Inédit
À R***,
J’avais longtemps courtisé une beauté ombreuse sous le couvert de ces platanes rongés d’oxyde qu’offrent parfois aux caprices du passant les entrées désaffectées de parcs entretenus ici et là à l’usage de hautains dyspeptiques. Chaque fois que j’agitais à l’heure de la méridienne vers les fenêtres du château le gant de bambou parfilé de coccinelles dont l’hôtesse m’avait fait l’inestimable présent, la paroi de la façade se mettait à glisser vers l’horizon de gauche et le manoir me présentait l’enfilade de ses pièces en coupe aussi gracieuse qu’imprévue.
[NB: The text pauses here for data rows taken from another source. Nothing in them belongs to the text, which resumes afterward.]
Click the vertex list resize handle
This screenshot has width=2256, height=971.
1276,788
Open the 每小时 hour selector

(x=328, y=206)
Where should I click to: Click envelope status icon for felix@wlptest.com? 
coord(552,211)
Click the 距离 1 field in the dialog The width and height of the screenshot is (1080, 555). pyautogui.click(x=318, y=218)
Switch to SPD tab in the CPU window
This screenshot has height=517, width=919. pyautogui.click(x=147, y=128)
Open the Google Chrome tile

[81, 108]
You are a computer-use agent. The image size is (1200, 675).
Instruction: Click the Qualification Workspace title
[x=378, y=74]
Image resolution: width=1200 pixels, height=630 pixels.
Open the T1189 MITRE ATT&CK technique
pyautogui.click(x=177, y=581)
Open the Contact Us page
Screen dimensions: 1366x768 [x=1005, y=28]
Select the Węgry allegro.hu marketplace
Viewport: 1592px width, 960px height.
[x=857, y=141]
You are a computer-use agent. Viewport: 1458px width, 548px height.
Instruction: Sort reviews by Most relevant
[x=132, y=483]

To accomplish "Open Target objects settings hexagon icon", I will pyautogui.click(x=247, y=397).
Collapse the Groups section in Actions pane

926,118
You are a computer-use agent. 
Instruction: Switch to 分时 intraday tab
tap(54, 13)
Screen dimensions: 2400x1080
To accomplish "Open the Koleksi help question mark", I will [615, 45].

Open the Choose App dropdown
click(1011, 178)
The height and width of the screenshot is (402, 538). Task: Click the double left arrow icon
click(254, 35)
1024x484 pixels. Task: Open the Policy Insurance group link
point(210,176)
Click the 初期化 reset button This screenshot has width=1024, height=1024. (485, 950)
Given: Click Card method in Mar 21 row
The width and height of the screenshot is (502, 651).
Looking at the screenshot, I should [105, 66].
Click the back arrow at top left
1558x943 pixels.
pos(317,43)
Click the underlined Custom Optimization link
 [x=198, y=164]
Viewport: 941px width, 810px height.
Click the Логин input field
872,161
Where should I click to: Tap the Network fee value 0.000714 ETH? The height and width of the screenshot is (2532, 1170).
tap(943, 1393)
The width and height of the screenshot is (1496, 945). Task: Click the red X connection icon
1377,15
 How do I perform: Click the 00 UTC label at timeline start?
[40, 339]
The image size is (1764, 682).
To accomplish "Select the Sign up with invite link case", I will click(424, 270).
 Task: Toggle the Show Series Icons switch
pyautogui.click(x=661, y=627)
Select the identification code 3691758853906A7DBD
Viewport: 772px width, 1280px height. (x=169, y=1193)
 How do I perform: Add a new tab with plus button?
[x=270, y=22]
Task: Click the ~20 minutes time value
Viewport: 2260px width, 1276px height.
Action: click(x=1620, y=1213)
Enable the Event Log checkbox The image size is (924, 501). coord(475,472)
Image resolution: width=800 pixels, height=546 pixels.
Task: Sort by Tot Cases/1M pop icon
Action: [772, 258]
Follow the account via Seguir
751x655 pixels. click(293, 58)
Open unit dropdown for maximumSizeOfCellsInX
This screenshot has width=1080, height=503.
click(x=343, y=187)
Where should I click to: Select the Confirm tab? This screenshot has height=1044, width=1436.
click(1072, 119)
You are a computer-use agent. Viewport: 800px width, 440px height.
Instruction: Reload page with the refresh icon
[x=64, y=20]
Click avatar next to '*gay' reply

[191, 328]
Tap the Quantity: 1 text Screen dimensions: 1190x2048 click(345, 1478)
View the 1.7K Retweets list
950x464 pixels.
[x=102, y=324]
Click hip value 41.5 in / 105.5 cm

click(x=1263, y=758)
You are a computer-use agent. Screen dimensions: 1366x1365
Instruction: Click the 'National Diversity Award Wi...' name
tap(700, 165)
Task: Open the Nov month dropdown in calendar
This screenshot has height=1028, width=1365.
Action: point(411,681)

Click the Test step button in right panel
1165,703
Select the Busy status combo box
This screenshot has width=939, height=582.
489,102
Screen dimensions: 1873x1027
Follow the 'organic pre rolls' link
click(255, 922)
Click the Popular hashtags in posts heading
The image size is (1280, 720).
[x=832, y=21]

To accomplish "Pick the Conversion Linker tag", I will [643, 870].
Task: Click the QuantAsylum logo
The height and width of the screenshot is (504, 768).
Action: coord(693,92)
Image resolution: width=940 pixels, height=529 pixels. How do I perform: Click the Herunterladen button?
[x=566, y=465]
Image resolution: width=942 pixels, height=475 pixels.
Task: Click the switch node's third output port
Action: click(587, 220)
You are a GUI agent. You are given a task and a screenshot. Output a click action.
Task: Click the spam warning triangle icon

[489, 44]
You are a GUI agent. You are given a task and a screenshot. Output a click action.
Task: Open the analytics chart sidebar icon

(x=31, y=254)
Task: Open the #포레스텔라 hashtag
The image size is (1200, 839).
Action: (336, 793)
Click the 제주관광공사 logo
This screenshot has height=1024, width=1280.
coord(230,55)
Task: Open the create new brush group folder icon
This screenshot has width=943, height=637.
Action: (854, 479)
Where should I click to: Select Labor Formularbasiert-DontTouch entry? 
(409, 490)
C’est ce que j’appelle une maison accueillante. Entre les diverses pièces offertes aux délicatesses de ma fantaisie, il arrivait que le choix ne laissât pas que de m’embarrasser. Mais ce jour là, invité en cure dents au banquet des saxifrages, c’est en chantonnant que j’assujettissais à ma veste, dans la chaleur adventice et déjà réconfortante, une indiscrète pochette de nénuphars. Le bruit de mon arrivée volait par les routes sur l’aile de la cornemuse, par les allées jonchées de cloportes sur les élytres de la cantharide à lancettes. Des gradins d’alpaga entourant une banale pince à musique, tel fut au premier coup d’œil l’aspect que m’offrit la scène du séduisant cauchemar. […]
Julien Gracq
trés amusant..
Commentaire par zopiros59 — 2 mars 2005 @ 0:53
Ce n’est pas une parodie, c’est bien un manuscrit original de Gracq.